» **Prompt**
Return only the line containing "Where should I click to: Select the Trending" and each line after it, exactly as written, through the end of the records.

» **Exercise inputs**

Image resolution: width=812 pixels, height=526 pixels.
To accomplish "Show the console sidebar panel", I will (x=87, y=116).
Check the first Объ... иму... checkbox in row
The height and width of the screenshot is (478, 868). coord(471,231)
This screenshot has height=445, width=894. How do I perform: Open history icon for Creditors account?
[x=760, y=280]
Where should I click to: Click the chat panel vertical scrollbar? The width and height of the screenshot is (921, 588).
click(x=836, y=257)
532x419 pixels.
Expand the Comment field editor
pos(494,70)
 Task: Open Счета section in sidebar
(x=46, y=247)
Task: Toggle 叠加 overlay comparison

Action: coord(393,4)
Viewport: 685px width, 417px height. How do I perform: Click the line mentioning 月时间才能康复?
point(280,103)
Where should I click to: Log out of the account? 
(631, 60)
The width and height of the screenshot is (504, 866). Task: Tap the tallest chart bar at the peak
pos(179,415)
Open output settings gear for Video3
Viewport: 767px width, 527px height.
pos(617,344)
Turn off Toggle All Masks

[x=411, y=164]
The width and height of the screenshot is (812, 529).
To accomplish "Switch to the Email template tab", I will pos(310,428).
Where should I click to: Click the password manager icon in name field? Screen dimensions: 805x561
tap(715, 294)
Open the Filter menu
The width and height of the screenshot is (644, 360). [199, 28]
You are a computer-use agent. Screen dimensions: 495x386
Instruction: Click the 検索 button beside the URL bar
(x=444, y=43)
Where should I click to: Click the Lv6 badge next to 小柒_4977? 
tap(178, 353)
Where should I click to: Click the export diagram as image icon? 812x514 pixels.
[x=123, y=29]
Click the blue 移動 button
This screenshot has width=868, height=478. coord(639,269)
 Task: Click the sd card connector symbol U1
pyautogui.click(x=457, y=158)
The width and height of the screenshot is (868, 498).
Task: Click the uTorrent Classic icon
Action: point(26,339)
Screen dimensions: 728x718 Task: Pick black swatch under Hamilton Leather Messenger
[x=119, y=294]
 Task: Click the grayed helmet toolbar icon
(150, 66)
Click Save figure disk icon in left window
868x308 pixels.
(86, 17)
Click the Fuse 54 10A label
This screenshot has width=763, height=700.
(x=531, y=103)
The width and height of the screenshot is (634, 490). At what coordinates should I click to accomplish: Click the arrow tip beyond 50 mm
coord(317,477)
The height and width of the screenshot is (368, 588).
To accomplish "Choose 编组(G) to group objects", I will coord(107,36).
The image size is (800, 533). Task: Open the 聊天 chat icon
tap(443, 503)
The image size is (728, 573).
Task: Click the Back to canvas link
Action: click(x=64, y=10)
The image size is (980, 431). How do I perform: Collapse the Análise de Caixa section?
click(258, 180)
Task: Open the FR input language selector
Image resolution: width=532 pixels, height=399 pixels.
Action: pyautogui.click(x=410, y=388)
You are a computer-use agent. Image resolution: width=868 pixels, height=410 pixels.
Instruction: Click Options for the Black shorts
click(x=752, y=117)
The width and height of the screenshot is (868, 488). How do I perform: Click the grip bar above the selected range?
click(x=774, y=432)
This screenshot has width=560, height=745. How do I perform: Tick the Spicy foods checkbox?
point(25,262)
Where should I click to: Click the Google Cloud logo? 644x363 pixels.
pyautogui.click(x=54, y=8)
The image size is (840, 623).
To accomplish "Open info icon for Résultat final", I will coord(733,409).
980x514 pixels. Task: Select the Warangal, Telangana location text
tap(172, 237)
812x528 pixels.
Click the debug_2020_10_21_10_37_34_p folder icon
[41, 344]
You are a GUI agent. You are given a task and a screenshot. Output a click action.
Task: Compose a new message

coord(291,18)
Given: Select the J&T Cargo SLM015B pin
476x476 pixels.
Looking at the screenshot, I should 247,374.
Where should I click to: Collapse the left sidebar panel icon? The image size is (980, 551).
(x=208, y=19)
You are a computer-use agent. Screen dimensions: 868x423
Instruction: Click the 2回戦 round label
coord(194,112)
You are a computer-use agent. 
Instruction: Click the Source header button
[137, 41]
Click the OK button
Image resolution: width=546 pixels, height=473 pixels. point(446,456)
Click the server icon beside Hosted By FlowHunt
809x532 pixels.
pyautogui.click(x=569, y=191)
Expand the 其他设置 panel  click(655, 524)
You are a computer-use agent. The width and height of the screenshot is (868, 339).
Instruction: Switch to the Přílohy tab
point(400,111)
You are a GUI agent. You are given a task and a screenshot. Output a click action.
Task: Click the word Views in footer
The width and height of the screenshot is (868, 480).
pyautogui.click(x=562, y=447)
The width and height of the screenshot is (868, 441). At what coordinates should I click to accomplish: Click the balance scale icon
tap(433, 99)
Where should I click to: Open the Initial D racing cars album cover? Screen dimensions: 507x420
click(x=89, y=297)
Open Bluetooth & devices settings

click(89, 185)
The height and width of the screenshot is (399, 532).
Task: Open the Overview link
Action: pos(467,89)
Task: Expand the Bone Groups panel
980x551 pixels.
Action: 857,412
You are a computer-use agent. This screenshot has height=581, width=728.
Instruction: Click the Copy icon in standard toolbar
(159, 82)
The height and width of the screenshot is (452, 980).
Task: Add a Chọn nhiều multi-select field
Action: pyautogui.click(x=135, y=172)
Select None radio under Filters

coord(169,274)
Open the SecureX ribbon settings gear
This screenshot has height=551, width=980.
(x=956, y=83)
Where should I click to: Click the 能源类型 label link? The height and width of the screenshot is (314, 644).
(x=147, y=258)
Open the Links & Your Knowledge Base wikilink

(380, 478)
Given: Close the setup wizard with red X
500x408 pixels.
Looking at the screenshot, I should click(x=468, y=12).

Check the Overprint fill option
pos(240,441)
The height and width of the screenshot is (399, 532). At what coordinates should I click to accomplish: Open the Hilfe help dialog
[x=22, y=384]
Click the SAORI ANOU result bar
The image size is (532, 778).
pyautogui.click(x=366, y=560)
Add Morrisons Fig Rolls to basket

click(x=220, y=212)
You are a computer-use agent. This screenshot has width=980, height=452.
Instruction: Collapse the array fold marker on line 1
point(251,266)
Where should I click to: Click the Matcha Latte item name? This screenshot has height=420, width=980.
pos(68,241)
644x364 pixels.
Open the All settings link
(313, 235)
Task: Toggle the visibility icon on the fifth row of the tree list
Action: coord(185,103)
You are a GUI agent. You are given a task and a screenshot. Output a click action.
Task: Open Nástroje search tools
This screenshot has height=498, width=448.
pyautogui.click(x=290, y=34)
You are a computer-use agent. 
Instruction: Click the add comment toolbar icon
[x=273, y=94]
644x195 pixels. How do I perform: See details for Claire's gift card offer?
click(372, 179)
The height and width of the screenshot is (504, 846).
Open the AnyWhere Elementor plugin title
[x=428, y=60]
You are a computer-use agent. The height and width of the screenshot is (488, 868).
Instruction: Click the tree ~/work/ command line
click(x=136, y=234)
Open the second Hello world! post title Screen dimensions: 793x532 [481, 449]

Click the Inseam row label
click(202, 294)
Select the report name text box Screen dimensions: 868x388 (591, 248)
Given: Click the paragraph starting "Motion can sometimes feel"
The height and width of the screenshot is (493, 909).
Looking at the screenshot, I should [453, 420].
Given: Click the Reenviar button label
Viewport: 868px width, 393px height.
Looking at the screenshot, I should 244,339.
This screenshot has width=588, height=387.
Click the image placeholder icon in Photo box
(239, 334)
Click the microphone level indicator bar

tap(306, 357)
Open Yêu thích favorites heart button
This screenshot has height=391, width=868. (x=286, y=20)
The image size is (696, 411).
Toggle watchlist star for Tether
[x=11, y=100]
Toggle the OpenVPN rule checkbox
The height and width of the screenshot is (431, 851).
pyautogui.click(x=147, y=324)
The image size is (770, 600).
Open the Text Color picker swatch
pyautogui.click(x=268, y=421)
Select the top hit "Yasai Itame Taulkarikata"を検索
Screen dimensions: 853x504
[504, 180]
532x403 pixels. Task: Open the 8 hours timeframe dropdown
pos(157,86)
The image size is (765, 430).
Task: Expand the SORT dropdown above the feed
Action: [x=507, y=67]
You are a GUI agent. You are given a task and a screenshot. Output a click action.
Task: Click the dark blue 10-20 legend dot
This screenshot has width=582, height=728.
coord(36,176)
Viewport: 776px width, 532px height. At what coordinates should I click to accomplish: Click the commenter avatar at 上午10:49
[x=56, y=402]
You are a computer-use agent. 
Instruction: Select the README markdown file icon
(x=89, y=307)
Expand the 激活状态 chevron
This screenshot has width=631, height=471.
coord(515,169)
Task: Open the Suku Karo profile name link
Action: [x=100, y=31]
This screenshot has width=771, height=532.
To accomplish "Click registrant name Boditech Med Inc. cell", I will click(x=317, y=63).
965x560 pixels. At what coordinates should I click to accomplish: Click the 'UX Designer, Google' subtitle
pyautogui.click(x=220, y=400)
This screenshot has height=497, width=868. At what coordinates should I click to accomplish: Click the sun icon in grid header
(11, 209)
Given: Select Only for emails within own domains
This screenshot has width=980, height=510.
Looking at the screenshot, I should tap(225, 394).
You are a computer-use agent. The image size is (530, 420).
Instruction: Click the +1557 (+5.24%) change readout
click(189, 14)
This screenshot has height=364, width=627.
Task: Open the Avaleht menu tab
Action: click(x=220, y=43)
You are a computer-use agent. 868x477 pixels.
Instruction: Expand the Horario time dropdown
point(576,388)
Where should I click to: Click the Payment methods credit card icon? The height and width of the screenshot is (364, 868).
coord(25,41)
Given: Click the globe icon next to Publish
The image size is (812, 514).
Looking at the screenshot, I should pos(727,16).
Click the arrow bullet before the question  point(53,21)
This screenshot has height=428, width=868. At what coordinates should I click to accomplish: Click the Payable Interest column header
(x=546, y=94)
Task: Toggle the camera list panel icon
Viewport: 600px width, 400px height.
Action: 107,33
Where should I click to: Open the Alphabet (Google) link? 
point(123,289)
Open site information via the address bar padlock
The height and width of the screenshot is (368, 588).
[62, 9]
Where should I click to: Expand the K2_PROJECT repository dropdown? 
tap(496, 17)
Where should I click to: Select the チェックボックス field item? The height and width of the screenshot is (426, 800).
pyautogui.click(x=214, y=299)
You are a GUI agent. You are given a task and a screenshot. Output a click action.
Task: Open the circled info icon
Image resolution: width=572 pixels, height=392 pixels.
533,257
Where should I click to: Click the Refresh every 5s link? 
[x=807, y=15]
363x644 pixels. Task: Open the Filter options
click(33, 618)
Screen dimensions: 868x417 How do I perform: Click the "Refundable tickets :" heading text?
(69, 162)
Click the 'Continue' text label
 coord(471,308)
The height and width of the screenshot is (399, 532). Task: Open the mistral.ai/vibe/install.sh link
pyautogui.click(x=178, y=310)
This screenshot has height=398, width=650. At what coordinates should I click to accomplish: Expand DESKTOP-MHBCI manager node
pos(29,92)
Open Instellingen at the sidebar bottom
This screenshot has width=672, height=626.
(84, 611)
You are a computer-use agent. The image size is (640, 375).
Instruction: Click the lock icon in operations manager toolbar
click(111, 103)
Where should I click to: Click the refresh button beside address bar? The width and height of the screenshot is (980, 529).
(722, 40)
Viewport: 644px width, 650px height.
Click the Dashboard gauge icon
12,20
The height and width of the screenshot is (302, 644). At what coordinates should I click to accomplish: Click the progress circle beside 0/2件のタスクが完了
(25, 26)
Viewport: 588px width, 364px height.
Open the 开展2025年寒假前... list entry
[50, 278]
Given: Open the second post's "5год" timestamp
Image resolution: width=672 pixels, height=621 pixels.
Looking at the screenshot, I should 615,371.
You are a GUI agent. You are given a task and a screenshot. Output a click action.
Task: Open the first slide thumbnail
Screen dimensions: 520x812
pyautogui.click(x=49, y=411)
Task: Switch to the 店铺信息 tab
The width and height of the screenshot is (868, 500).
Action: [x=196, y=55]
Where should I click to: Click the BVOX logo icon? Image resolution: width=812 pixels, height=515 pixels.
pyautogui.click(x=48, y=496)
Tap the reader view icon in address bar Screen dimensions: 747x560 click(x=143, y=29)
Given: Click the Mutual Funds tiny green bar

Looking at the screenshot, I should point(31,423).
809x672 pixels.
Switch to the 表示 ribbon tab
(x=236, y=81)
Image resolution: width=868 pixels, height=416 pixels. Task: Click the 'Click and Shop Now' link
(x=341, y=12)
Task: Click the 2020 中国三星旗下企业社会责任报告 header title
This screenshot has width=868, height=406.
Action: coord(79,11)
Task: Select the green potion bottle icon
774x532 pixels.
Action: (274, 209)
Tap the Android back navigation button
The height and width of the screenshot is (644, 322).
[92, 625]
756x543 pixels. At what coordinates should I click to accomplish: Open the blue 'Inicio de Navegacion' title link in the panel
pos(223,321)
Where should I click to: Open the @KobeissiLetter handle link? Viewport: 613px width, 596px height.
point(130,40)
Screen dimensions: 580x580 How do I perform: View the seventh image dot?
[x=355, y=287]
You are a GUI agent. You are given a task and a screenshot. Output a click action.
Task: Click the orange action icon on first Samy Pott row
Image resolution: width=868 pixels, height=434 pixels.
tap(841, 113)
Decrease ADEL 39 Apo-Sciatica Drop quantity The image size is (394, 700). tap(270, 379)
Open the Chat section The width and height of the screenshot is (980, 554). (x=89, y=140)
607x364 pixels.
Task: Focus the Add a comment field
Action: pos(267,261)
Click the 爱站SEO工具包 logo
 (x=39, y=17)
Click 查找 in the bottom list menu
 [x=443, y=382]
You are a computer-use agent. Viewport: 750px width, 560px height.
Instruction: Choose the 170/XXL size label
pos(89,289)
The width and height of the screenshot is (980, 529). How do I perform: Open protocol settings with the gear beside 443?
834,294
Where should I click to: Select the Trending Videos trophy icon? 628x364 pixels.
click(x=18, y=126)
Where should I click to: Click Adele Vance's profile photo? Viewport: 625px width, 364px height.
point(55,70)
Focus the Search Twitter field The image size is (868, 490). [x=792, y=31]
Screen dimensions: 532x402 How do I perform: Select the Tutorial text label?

» **Exercise solution**
Where should I click to: Select the Trending Videos trophy icon? 628x364 pixels.
click(x=18, y=126)
Where should I click to: Click Adele Vance's profile photo? Viewport: 625px width, 364px height.
point(55,70)
Focus the Search Twitter field The image size is (868, 490). [x=792, y=31]
Screen dimensions: 532x402 How do I perform: Select the Tutorial text label?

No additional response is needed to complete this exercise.